Twelve-year-old William Eng has lived for five years at the Sacred Heart orphanage in Seattle. It’s 1934, and many children live there, being taken care of by nuns even if they’re not strictly orphans because so many parents simply can’t provide for their children in the difficult economic times. His best friends are much like him, living on the fringes because they are different; he is Chinese-American; Sunny is part Cherokee, and Charlotte is blind.
They don’t have much, but on the boys’ collective birthday they get a few treats; one, they get to go see a movie. There, on the Follies reel, William sees a beautiful newcomer with an angelic voice, and he is sure that it is his own mother, his ah-ma. What’s particularly interesting is the information that the performers will be making a tour stop in Seattle, including Willow Frost.
William decides he must go find her, and he escapes the orphanage with Charlotte to go to the theater where the show is happening. There he does find Willow, and he and readers then learn about her story, the book taking us into her past and switching back and forth with her and William’s present.
Willow’s life has been difficult, and she’s had to make some tough decisions in some no-win situations. Those she’s loved have left and been unable to help her. So as Willow and William meet, two Chinese-Americans living on the fringes of society, the question becomes: can they find a happily-ever-after?

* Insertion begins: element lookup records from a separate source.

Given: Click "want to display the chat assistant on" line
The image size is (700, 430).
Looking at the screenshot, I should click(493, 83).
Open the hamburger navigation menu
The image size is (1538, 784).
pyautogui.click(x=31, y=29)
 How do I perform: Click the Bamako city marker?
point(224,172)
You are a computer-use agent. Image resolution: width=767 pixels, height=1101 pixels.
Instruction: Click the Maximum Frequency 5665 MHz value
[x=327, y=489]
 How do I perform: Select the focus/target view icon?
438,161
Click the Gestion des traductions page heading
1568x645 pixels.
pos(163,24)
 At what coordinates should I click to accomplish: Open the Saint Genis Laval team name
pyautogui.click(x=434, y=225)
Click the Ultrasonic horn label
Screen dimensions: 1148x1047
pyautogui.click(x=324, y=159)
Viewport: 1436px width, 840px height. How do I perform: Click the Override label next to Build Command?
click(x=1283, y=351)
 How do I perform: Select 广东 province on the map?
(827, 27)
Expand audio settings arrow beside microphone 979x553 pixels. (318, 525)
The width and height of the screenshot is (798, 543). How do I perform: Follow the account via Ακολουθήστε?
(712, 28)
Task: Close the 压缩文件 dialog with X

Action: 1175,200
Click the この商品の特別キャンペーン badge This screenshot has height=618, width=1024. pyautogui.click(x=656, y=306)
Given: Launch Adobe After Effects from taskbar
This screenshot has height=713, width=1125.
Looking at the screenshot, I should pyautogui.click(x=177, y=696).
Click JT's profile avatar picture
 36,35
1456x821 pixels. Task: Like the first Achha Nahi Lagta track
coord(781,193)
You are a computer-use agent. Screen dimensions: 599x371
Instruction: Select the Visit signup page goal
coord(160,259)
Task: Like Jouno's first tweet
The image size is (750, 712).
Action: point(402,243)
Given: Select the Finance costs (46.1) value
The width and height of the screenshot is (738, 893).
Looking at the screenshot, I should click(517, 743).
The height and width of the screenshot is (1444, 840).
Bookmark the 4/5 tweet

Songs of Willow Frost is a lovely story but one that is full of sadness and unfairness. It’s a fine window into its time and place, a reminder that women and minorities had few rights. Readers who enjoyed Ford’s first book, Hotel on the Corner of Bitter and Sweet, will likely enjoy this one as well.
Rated: Moderate, for a few mild off-color references, and some non-detailed rape scenes (it would really be a mild but for the simple fact of knowing that these disturbing things happened to a character).